Шешель недоверчиво скривился.
— Ты что-то путаешь, Егор, видимо, Файгман хорошо тебя приложил. Рекрутов до калибровок не допускают. Лишь в качестве исключения. Там не каждый оперативник справится…
— Вот ты точно не справишься, а у меня их было шесть штук, — я растопырил перед ним пятерню. — Шесть!
— Саламанов, — окликнула меня Александра Николаевна, — вы можете хотя бы в столовой вести себя прилично?
— Именно это я и делаю, моя госпожа. Просто пытаюсь объяснить нашему сербу, что у меня было уже шесть калибровок.
— Это невозможно, — голос Александры Николаевны стал тише.
— Ещё одна. Я говорю — был! Что вы все спорите?
Библиотекарша встала.
— Саламанов, идите за мной.
— У меня завтрак.
— Немедленно!
Голос её напрягся, и я не стал искушать судьбу, иначе Александра Николаевна могла поторопить меня тем знаменитым приёмом, который использовала в библиотеке. Клянусь, в тот раз она пальцем до меня не дотронулась, но я едва богу душу не отдал. Вот бы чем овладеть, и тогда маэстро Кампос со своей дестрезой и испанским маятником может смело отправляться в отстойник для лохов.
Мы поднялись в кабинет Штейна. Ещё в коридоре я почувствовал запах горького лимона, значит, Файгман тоже здесь.

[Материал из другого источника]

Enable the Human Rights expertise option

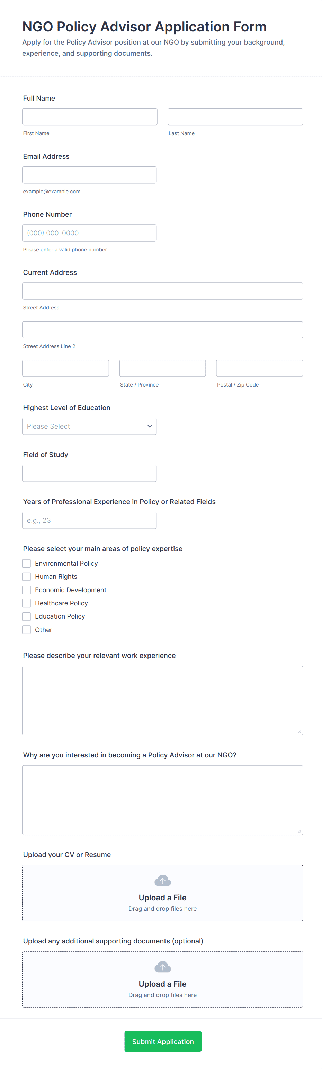26,576
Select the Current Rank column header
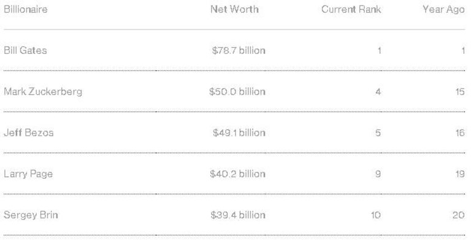Viewport: 471px width, 246px height. [351, 10]
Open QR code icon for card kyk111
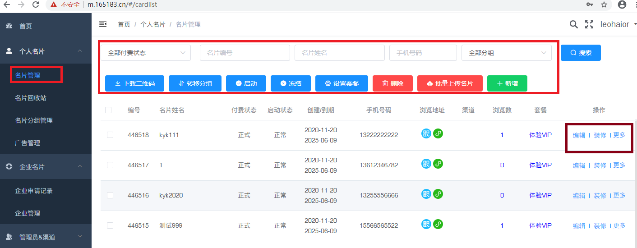The width and height of the screenshot is (637, 248). click(x=426, y=133)
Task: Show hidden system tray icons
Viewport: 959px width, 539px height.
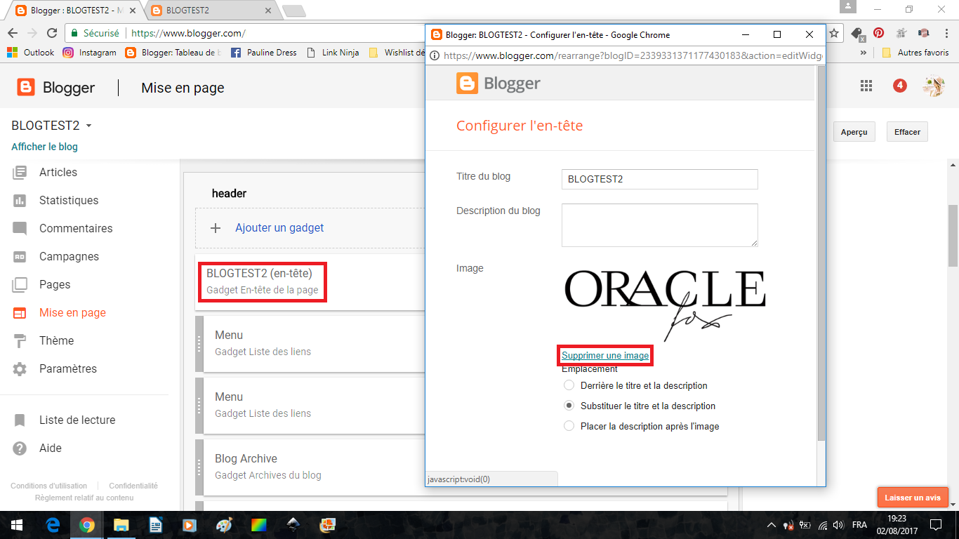Action: pyautogui.click(x=772, y=525)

— Что опять случилось? — вздохнул
— Мартин, — Александра Николаевна кивнула в мою сторону, — Саламанов утверждает, что шесть раз был на калибровках.
— Шесть? Вот как?
— А что не семь? — хмыкнул Файгман.
— Вы полны загадок, Егор, — Штейн огладил подбородок. — Есть ещё что-то, чего мы о вас не знаем?
— Я не вру, — буркнул я.
— Охотно верю. Но прежде чем продолжить разговор, считаю необходимым просветить вас относительно того, что же такое калибровка. В сущности, это кратковременное перемещение, позволяющее определить степень воздействия тех или иных изменений на общее течение времени. Калибровки бывают двух уровней. Учебная даёт оперативнику возможность получить определённые знания гуманитарного или технического характера и проверить на практике свои способности. Сколько языков вы знаете?
Я пожал плечами.
— Вообще, в школе я пытался изучать немецкий, но не совсем удачно, а сейчас… Древнегреческий точно, иврит, сербский, английский, немецкий, латинский…
— Латынь, — сморщила носик Александра Николаевна.

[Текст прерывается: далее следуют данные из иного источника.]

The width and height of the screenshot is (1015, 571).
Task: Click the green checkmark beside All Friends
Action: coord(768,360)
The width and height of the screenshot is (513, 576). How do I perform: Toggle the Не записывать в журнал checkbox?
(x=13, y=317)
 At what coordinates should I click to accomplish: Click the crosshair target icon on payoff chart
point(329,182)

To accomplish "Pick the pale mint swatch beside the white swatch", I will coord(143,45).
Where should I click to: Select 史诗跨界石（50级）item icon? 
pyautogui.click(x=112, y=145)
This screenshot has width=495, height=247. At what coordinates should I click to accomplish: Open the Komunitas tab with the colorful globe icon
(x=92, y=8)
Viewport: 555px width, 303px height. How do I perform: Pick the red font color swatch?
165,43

— …и немного авестийский, но на счёт последнего достаточно спорно.
Лицо Штейна приняло озабоченное выражение, кажется, он начал верить в мои калибровки.
— Вы действительно говорите правду, — покачал он головой. — Даже кратковременное нахождение в теле носителя позволяет изучить его язык. Да-с. То же касается навыков, но они сохраняются не полностью.

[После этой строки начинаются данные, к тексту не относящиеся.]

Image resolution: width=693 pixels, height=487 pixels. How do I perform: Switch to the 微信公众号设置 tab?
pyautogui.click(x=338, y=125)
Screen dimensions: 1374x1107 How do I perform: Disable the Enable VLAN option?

— Я частично владею панкратионом, — подтвердил я. — Не на уровне профессионала, но отпор дать смогу. А ещё умею читать следы, стрелять из револьвера и рубиться на фалькатах.
Штейн поднял палец, останавливая меня.
— Однако наибольший интерес для нас представляют калибровки, в которых необходимо совершить действие, противоречащее естественному ходу истории. Нарушая общую структуру потока времени, мы смотрим, как время на это реагирует, как идут волны, какие образуются разводы и в какой точке всё это может сойтись. Некоторые изменения не отражаются на общем состоянии потока, поэтому необходимо нанести несколько ударов по взаимосвязанным событиям. Это помогает найти проблемные точки и сохранить устойчивость. В таких калибровках участвуют только опытнейшие оперативники, а проработка заданий может длиться неделями. Вы же, насколько я понимаю, все свои калибровки провели буквально одну за одной.
— Первые три сразу.
— Подробнее можете рассказать?
— Первая — это зима восемнадцатого года. Я грохнул батьку Махно. Вторая — убийство Дантеса.
Штейн и Файгман переглянулись.
— Потом Дикий Запад, перестрелка с каким-то ганфайтером. Мутная история, имена и рожи незнакомые, но за его убийство меня повесили. После этого я попал в тело Андроника. Река, горы, дождь, люди, — я помолчал, ожидая, что они начнут задавать вопросы, не дождался и продолжил. — В четвёртый раз я убил Франца Фердинанда. Для тех, кто не знает, это наследник австрийского престола, из-за убийства которого началась Первая мировая война. Сначала на него напал Гаврило Принцип, но полицейские успели остановить его, и тогда я подошёл к машине и взорвал бомбу. Следующим стал Нерон. Его я не убил, наоборот, пытался спасти. Я должен был переправить императора в Остию, посадить на корабль и доставить в Меотийские болота. Но у меня не получилось. Уже здесь я читал отчёты вашего агента, он писал, что императора завалили где-то на дороге.